[[ INPUT RECORDS open ]]

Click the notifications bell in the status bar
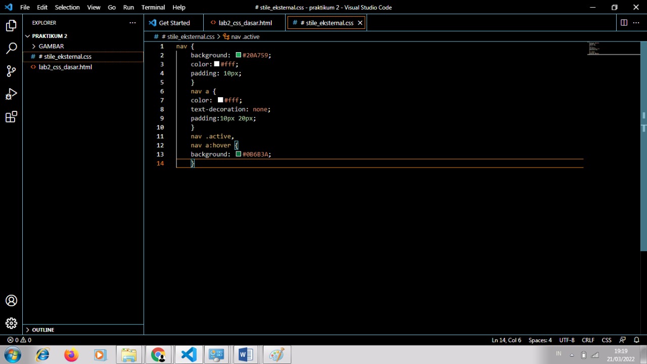 pyautogui.click(x=636, y=340)
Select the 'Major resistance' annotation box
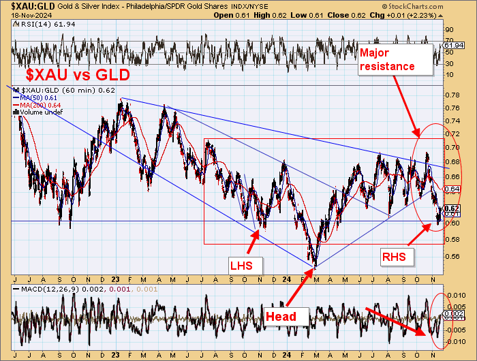The image size is (477, 361). pos(387,59)
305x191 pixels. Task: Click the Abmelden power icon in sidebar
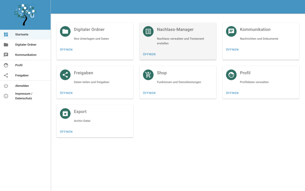[x=6, y=86]
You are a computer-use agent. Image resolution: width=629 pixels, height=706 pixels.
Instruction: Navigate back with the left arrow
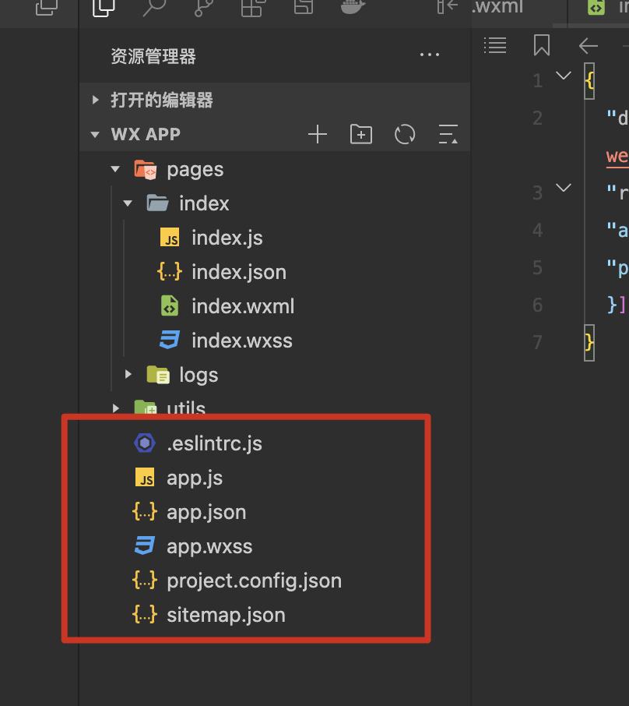588,45
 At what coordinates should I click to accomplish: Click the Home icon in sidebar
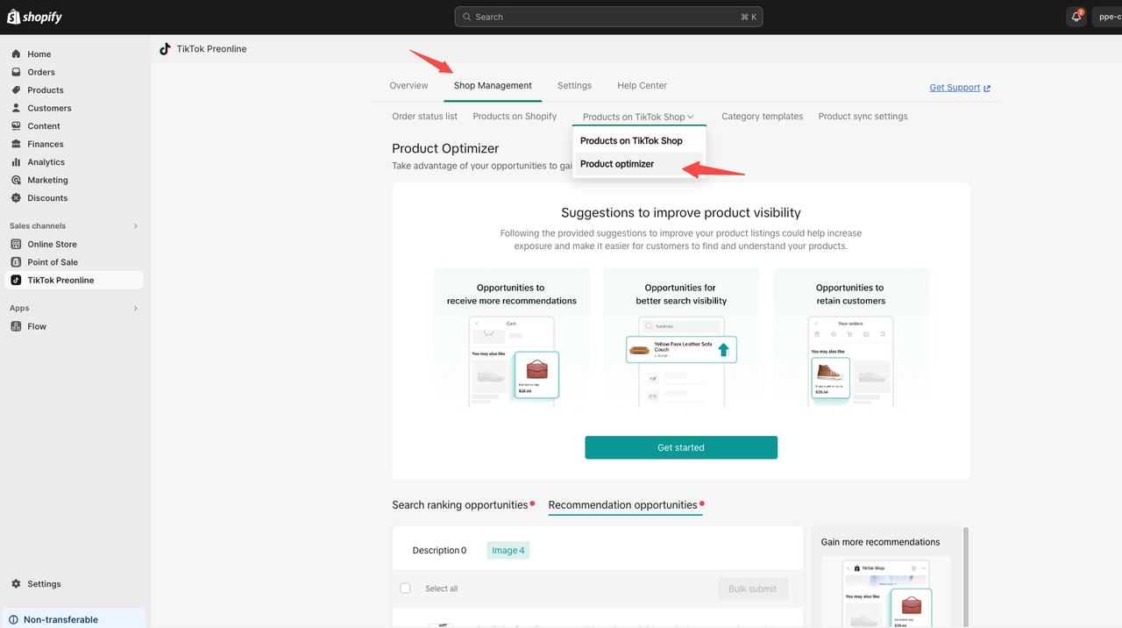(16, 54)
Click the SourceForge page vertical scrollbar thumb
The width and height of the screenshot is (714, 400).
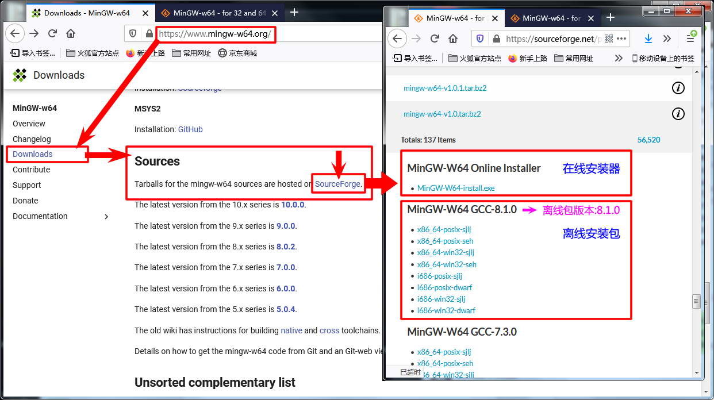pos(696,301)
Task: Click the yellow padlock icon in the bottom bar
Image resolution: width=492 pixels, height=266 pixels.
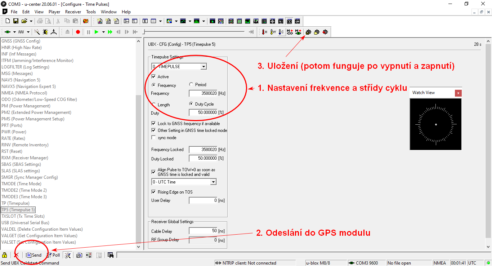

[[ INPUT RECORDS closed ]]

Write the lines above out again exactly, without any of their pictures.

Click the notifications bell in the status bar
 pyautogui.click(x=636, y=340)
Select the 'Major resistance' annotation box
The image size is (477, 361). pos(387,59)
305x191 pixels. Task: Click the Abmelden power icon in sidebar
[x=6, y=86]
You are a computer-use agent. Image resolution: width=629 pixels, height=706 pixels.
Instruction: Navigate back with the left arrow
588,45
 At what coordinates should I click to accomplish: Click the Home icon in sidebar
(16, 54)
Click the SourceForge page vertical scrollbar thumb
The width and height of the screenshot is (714, 400).
pos(696,301)
Task: Click the yellow padlock icon in the bottom bar
Image resolution: width=492 pixels, height=266 pixels.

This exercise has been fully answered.